*** DOCUMENT EXCERPT Section Begins ***

Seven studies (39–41, 50, 51, 53, 55) assessed the effect of probiotics or synbiotics supplementation in CRC patients undergoing chemotherapy treatment. Details from each study are shown in Table 4. One study used synbiotics for the intervention group (50), 3 used a mixture of probiotics strains (39, 51, 55), 2 studies used kefir and one study used a single strain in the intervention group (53). For the control group, 2 studies used standard of care (51, 53), while the remaining 5 used some type of placebo (39–41, 50, 55).

The impact of probiotics or synbiotics supplementation on the incidence of diarrhea was assessed in all studies but one (40). Significant improvement of this side-effect was reported in 3 of the following studies: (1) Österlund et al. reported a lower incidence of diarrhea grade 3 – 4 in patients who received Lactobacillus rhamnosus twice a day for the 24 weeks of adjuvant chemotherapy (22% vs 37%, p=0.027) (53), comparing to the placebo group; (2) Mohebian et al. noted a lower severity of diarrhea and improved stool consistency in patients who took a mixture of probiotics twice a day for one week (51); and (3) Huang et al. also demonstrated a lower incidence of diarrhea in patients who received probiotics from day 3 postoperative to the end of the first neoadjuvant chemotherapy cycle, in a total of 6 weeks (16% vs. 40%, p=0,008) (39). Mego et al. also observed a lower incidence of overall diarrhea and lower incidence of grade 3 – 4 diarrhea when probiotics were administered 3 times a day for 12 weeks, however, these results did not reach statistical difference when compared to the placebo (0% vs. 17.4% p=0.11 and 39.1% vs. 60.9% p=0.24 respectively) (55). In contrast, a study by Can et al., where 250ml of kefir was consumed during the first 5 days of each chemotherapy cycle, reported that this intervention did not prevent diarrhea but increased constipation (41).

*** DOCUMENT EXCERPT Section Ends ***

### WHAT THIS EXERCISE ASKS
1 - Output the passage from the review on probiotics in chemotherapy from "Seven studies (39–41, 50, 51, 53, 55)" up to and including "(39–41, 50, 55).".
2 - In the passage on probiotics in colorectal cancer chemotherapy, what side effect did kefir increase in the study by Can et al.?
3 - Extend the passage on probiotic and synbiotic supplementation during colorectal cancer chemotherapy, starting after its last sentence.

*** DATASET RECORDS Section Begins ***

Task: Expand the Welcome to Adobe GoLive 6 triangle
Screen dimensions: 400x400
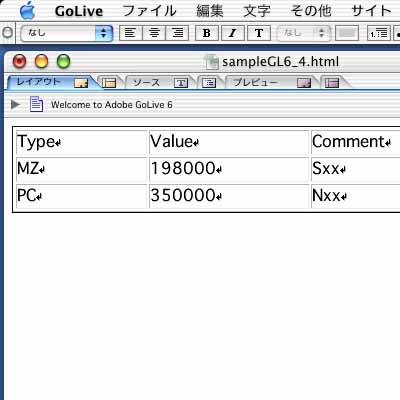Action: [x=15, y=104]
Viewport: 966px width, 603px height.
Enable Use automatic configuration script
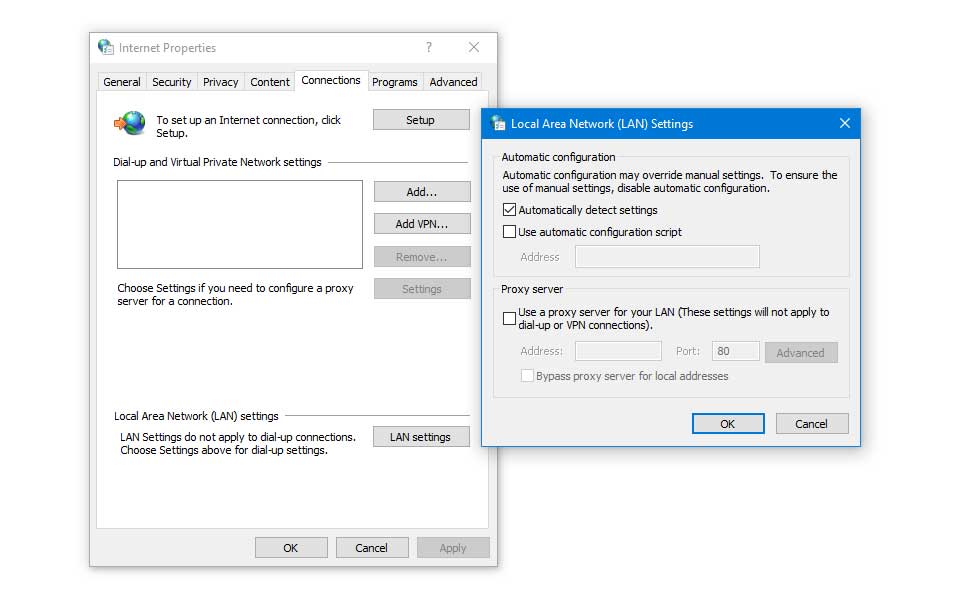[x=509, y=231]
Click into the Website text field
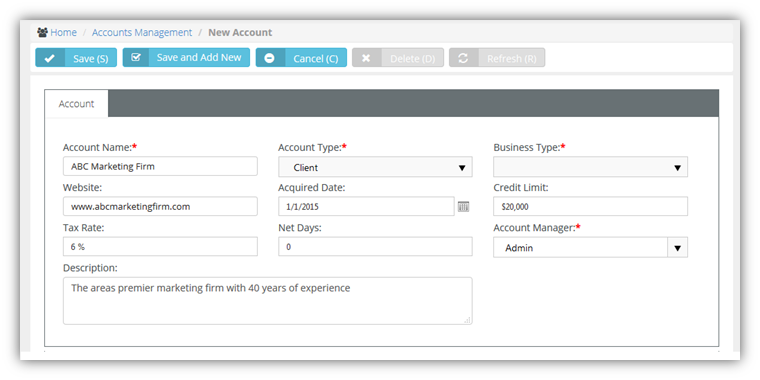760x380 pixels. pos(160,206)
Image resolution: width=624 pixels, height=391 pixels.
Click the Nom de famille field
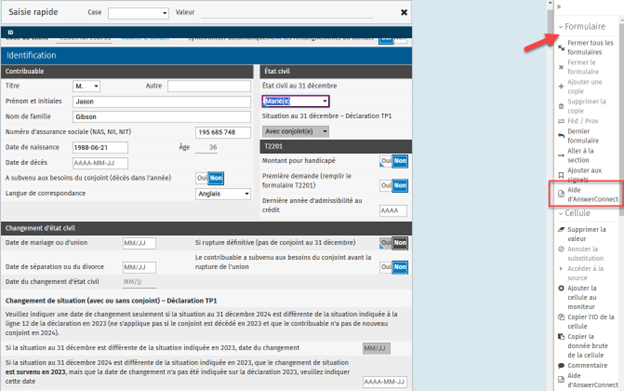point(162,117)
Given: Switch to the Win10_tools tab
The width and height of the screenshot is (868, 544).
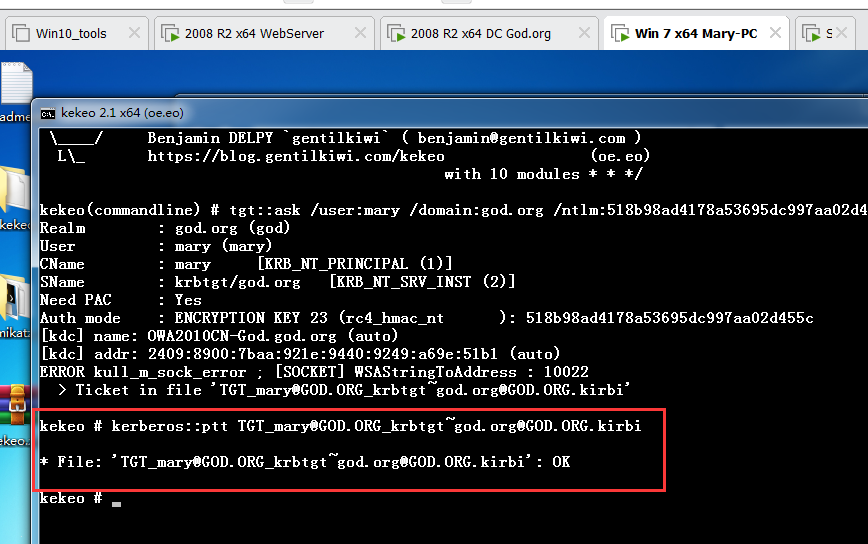Looking at the screenshot, I should (x=71, y=33).
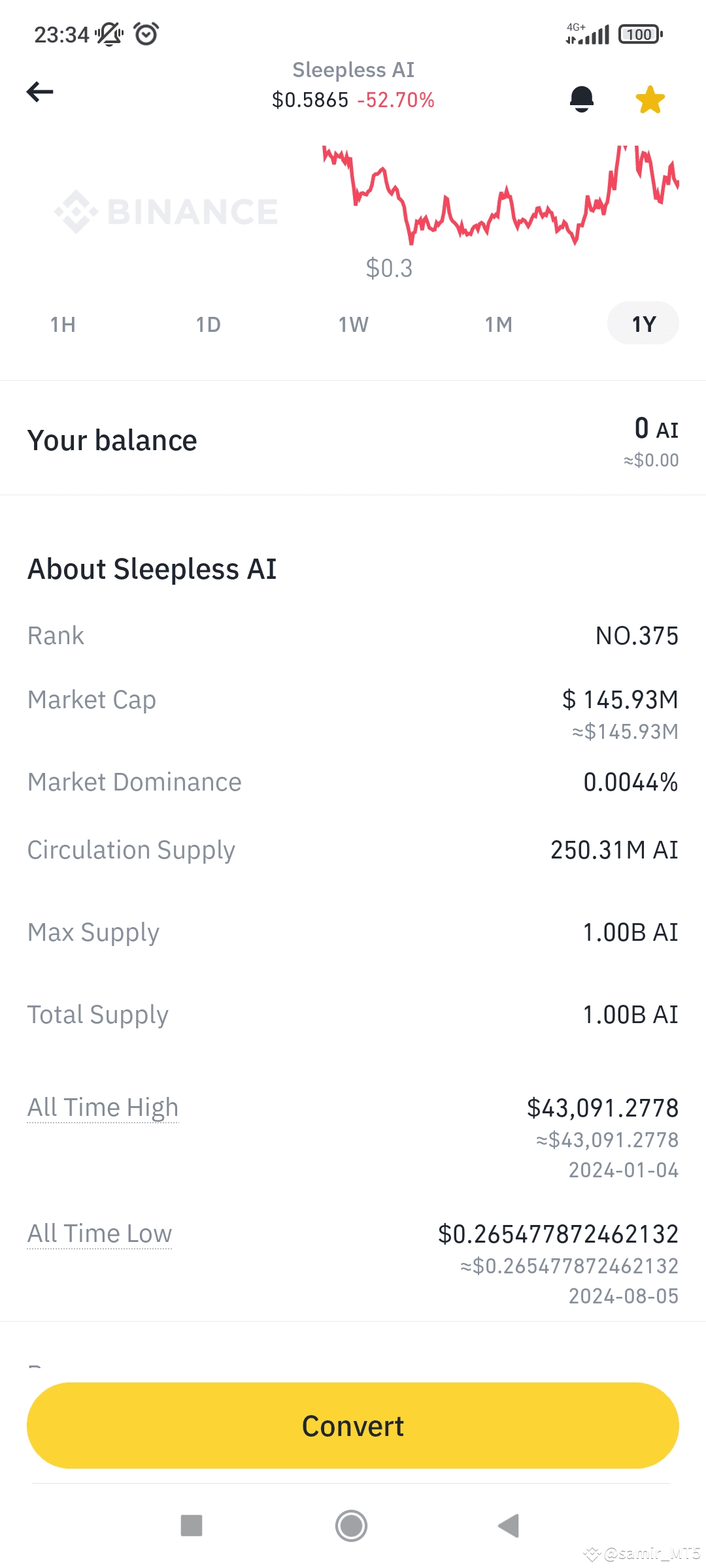This screenshot has height=1568, width=706.
Task: Tap the All Time High label
Action: (103, 1107)
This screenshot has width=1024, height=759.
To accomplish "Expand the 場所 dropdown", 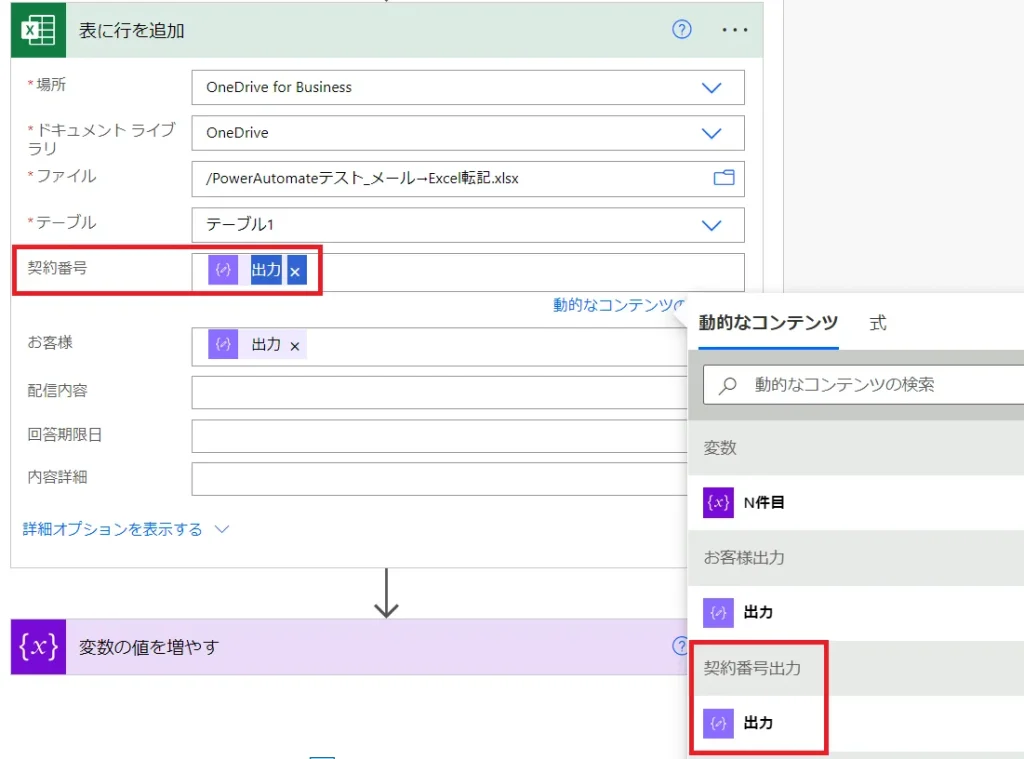I will [711, 87].
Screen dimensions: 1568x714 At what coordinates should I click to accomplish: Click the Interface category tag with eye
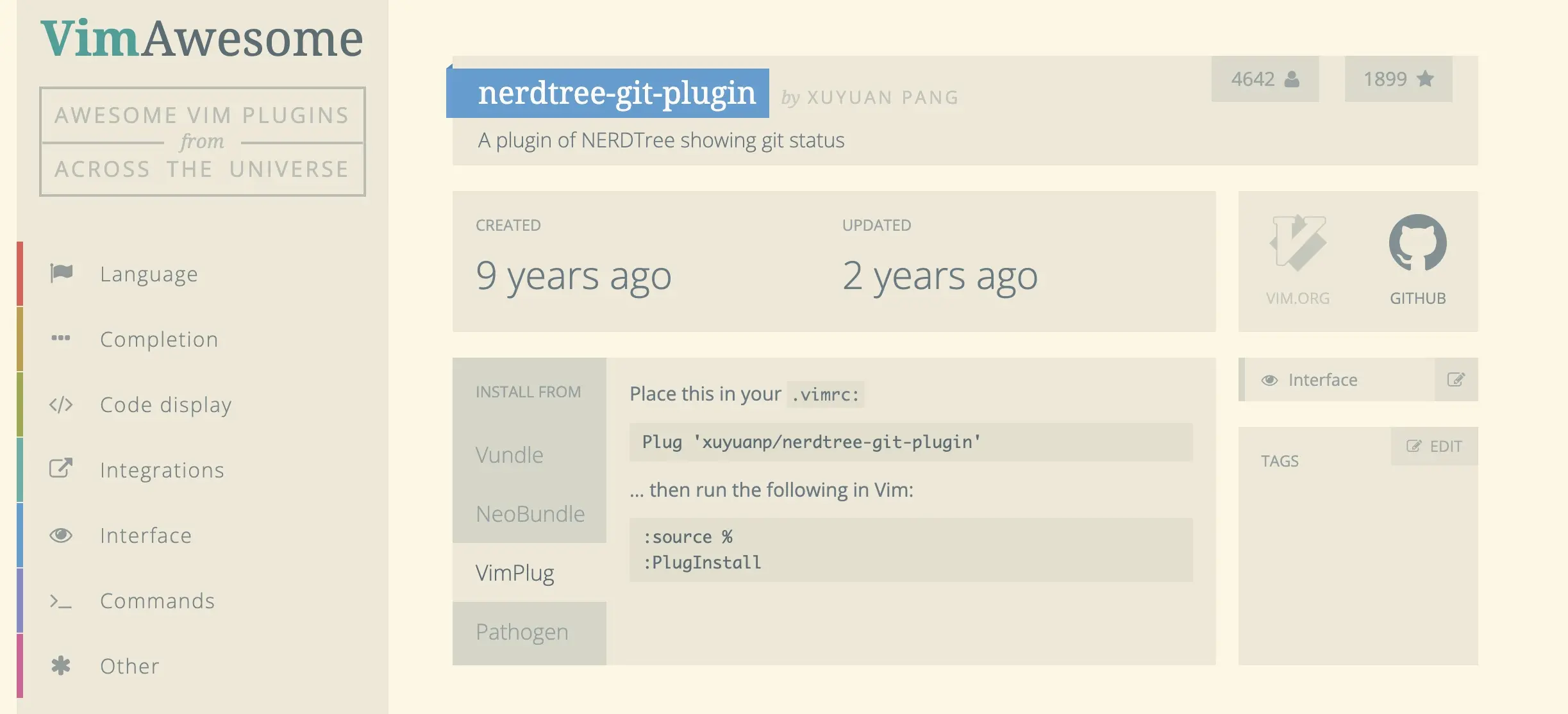(x=1322, y=380)
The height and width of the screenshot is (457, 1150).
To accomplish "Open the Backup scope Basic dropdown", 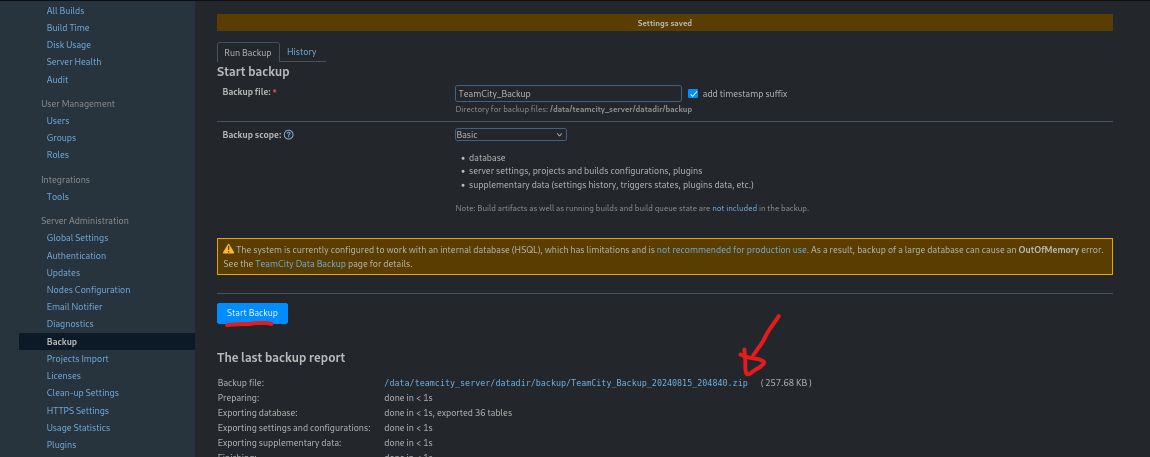I will pos(511,134).
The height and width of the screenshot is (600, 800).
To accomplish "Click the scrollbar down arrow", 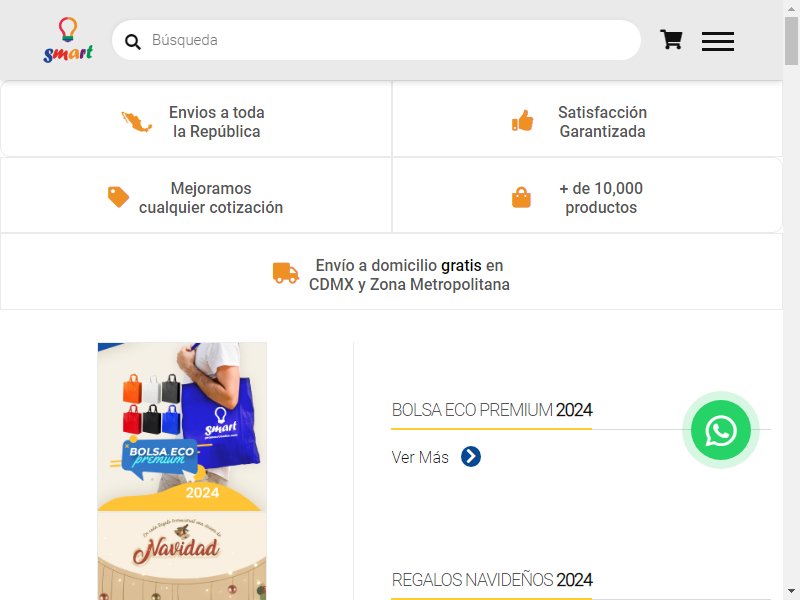I will 791,592.
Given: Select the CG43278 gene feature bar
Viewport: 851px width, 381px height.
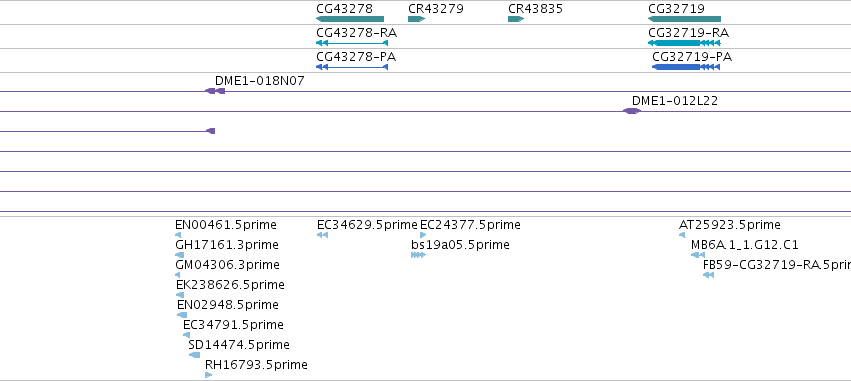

*** DATASET RECORDS Section Ends ***

### RESULTS FOR THE EXERCISE
1 -
Seven studies (39–41, 50, 51, 53, 55) assessed the effect of probiotics or synbiotics supplementation in CRC patients undergoing chemotherapy treatment. Details from each study are shown in Table 4. One study used synbiotics for the intervention group (50), 3 used a mixture of probiotics strains (39, 51, 55), 2 studies used kefir and one study used a single strain in the intervention group (53). For the control group, 2 studies used standard of care (51, 53), while the remaining 5 used some type of placebo (39–41, 50, 55).

2 - Constipation.

3 -
Besides lower incidence of diarrhea, the study by Huang et al. also reported, when compared to placebo, lower incidences of abdominal pain (6% vs 24%, p=0.025), abdominal distension (10% vs 28%, p=0.041) and constipation (8% vs 28%, p=0.019) in the group who took probiotics (39). Furthermore, Österlund et al. also demonstrated a lower abdominal discomfort resulting from flatulence and less abdominal distension in patients who took Lactobacillus rhamnosus (2% vs. 12%, p=0,025). This study also showed statistical significance for less chemotherapy-dose reductions due to bowel toxicity (21% vs 47%, p=0,008) in the intervention group (53). Accordingly, Farshi Radvar et al. demonstrated that synbiotic administration for 6 weeks, starting one week before chemoradiotherapy, decreased the incidence of symptoms such as nausea, vomiting, appetite loss and diarrhea, even though these results weren’t statistically significant, the placebo group has significant increases in these symptoms (50).

One study assessed the impact of kefir supplementation on mucositis development and reported no preventive effect of supplementation during the first 5 days of each chemotherapy cycle (40).

3.4.3 Radiotherapy

Farshi Radvar et al. assessed the impact of synbiotics supplementation during radiotherapy, in rectal cancer patients undergoing neoadjuvant chemoradiotherapy. All of the participants received pelvic radiotherapy 5 times a week for 5 to 6 weeks and an intravenous dose of chemotherapy daily for 5 days in the beginning and at the end of radiotherapy. Participants in the intervention group took synbiotics for 6 weeks starting 1 week before beginning chemoradiotherapy. Quality of life was assessed through the European Organization for Cancer Research and Treatment of Cancer’s 30-item quality of life questionnaire version 3.0 which is composed of 3 scales: global health status, functional scale, and symptom scale (50, 58).

The results showed that, in terms of global health status, the synbiotic group had a higher improvement (69.73 to 74.12; p=0.39) compared to the control group (68.42 to 68.85; p=0.96) but the results weren’t of statistical significance (p=0.60). No improvements were observed in the functional scale but the synbiotic group had a decrease in the overall mean of the symptom scale (18.45 to 16.95; p=0.56) while the control group had an increase (21.37 to 24.88; p=0.29), although the results showed no statistical significance between the 2 groups (p=0.22). Particularly, nausea and vomiting (4.38 to 3.50; p=0.71) and diarrhea (33.33 to 26.31; p=0.49) decreased slightly in the synbiotic group and increased [(10.52 to 17.54; p=0.17), and (45.51 to 57.89; p=0.27) respectively] in the placebo group. This study also evaluated the quality of life in both groups, showing that the synbiotic group had a bigger increase in this parameter compared to the placebo group, but no statistically significant difference was reached (69.73 to 74.12 vs. 68.42 to 68.85, p=0.60) (50).

4 Discussion

CRC treatment has evolved in recent years, yet the accompanying side-effects still significantly impact patients’ quality of life and prognosis (6, 59). For this reason, it remains imperative to explore solutions that may decrease the occurrence of associated toxicity and complications in order to achieve a more successful outcome (4). In the present systematic review, we aimed to critically examine the current scientific evidence on the impact of pre-, pro-, and synbiotics used for modulating the microbiota, in CRC patients undergoing treatment, and to determine the potential therapeutic use of such approach.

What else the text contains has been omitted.